Today, Bess serves as an Education Support Specialist at Lincoln School in Macomb, a role she describes simply: “I help get kids to school.” The title may sound modest, but her impact is multifold. Working closely with Mr. Bryan and Mr. Crosby, she reaches out to families when students aren't at school to offer assistance. Her partnership with the bus garage has been instrumental in the success of the program. “I’ll send a text in the morning if a student isn’t here,” she said. “Just a simple, ‘Hey, is everything okay? Do you need help getting them to school?’ Sometimes that’s all it takes.”
It’s a continuation of the work that’s defined her career: caring deeply about children and making sure they have every chance to succeed. Bess began her journey with MCUSD #185 as a reading interventionist and later earned her master’s degree and certification as a reading specialist. Throughout her 20+ years of teaching, she taught multiple grade levels as well as four years in special education. The students she met and the experiences she shared with them made every role especially meaningful.She finished her career in first grade. “I loved first grade,” she said. “Teaching them how to read — that light bulb moment when it all clicks — it’s magic. But what I’m doing now might be even more important.”
The work is deeply personal. “When I see a student who missed 22 days last year and only two this year, that tells me something,” she said. “It means the program’s working. It means they’re showing up, and when they show up, everything else can start to fall into place.”
She attributes much of that success to building relationships first. After visiting the Ron Clark Academy in Atlanta years ago, Bess began doing home visits to meet families of her first grade students. She wanted to have a casual conversation outside of the school setting. “I was trying to establish a relationship and show them I cared.”That simple act of kindness has turned out to be transformative in her current position. “It’s not about being a truant officer,” she explained. “It’s about connection. When families know you see them and want to help, everything changes.“ I think the home visits, prior to the year starting, might be the key to the success I am seeing.
For some families, those conversations happen in driveways or on front steps; for others, on the phone. “Some parents are a little hesitant at first,” she said, “but others open right up. We sit and talk about their kids, their pets, their lives It’s about building trust.”
That trust has measurable results. Several of her students who once struggled to attend regularly are now attending school on a consistent basis.

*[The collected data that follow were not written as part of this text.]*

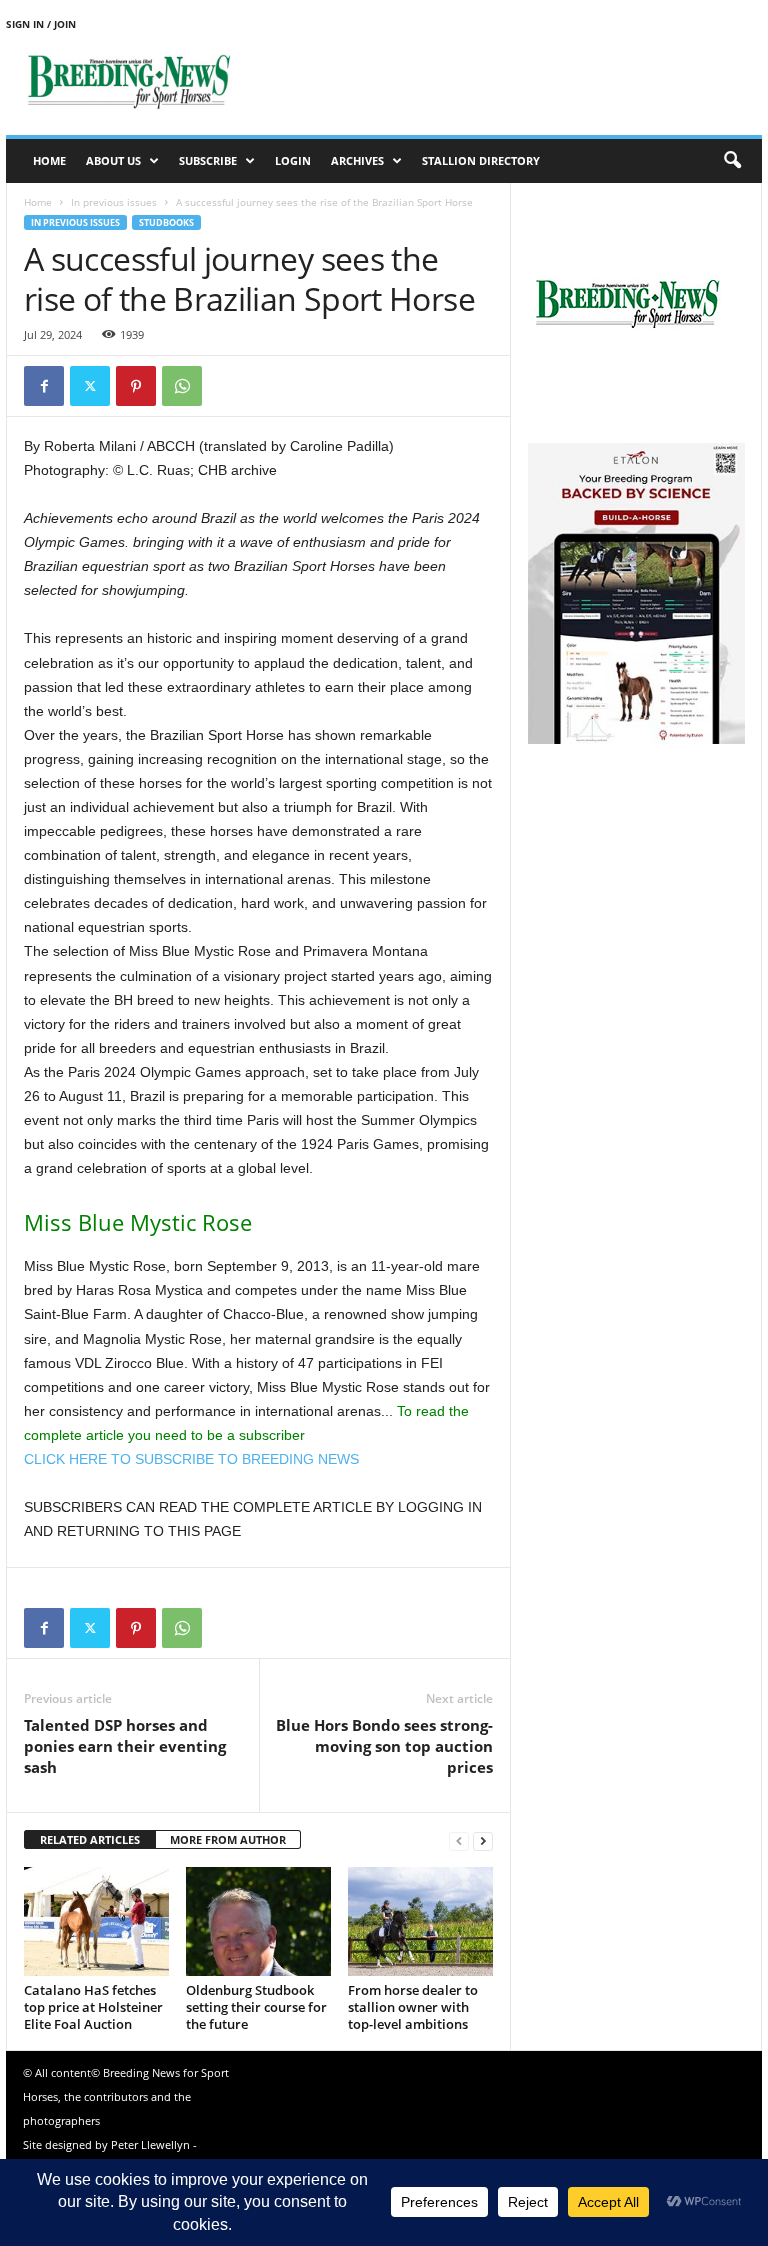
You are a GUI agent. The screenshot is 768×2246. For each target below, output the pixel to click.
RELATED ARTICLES (90, 1839)
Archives (357, 160)
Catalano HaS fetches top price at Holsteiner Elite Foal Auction (93, 2007)
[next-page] (483, 1840)
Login (293, 160)
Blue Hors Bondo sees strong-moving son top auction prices (384, 1746)
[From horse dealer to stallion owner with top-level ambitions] (420, 1921)
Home (49, 160)
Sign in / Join (41, 24)
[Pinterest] (136, 386)
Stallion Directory (481, 160)
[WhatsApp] (182, 386)
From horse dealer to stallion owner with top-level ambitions (413, 2007)
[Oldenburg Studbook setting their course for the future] (258, 1921)
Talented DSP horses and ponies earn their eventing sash (125, 1746)
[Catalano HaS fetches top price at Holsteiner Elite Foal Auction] (96, 1921)
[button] (732, 161)
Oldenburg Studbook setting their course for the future (256, 2007)
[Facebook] (44, 386)
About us (113, 160)
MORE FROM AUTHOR (228, 1839)
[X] (90, 386)
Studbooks (166, 222)
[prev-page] (459, 1840)
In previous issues (114, 202)
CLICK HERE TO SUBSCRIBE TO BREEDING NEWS (191, 1459)
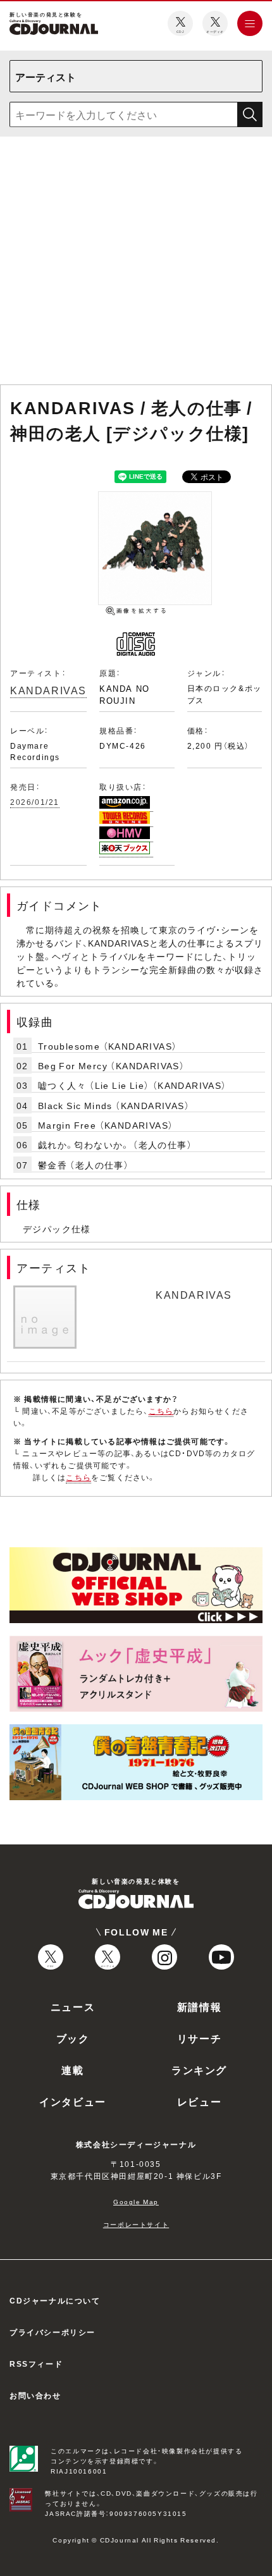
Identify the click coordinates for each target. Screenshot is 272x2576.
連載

“They just need someone to remind them that school matters — and that someone’s paying attention,” she said.
Thompson’s perspective on attendance is shaped by her own upbringing. “I had twelve years of perfect attendance,” she said with a laugh. “In my family, staying home just wasn’t an option. But she’s not looking for perfection — just improvement. “We’re not trying to make every student a perfect-attendance child," she said. “We’re trying to help them build consistency. When they’re in the classroom, they have a chance to learn and to grow. You can’t replace that.”
The role was the idea of Lincoln School Principal Eric Bryan, who approached Bess about joining the effort to improve attendance and engagement. “He reached out last summer,” she said. “At first, I wasn’t sure, but he was patient and supportive. We figured out how to make it work.”
That flexibility — and Bess’s determination — have paid off. “When I look at the attendance data this year compared to last, it’s better,” she said. “We’re making progress. It’s slow sometimes, but it’s real.”
And though she’s quick to deflect credit, others see her impact clearly. “She’s the heart of the operation,” one colleague noted. “She doesn’t just call parents — she connects with them. That makes all the difference.”
For Bess, the reward isn’t recognition. It’s watching kids walk through the doors each morning. “That’s what it’s about,” she said. “If they’re here, they can learn. And if they’re learning, we’ve done our job.”
She smiled and added, “If your child’s at school and on time, you’ll never see me — and that’s just fine with me.”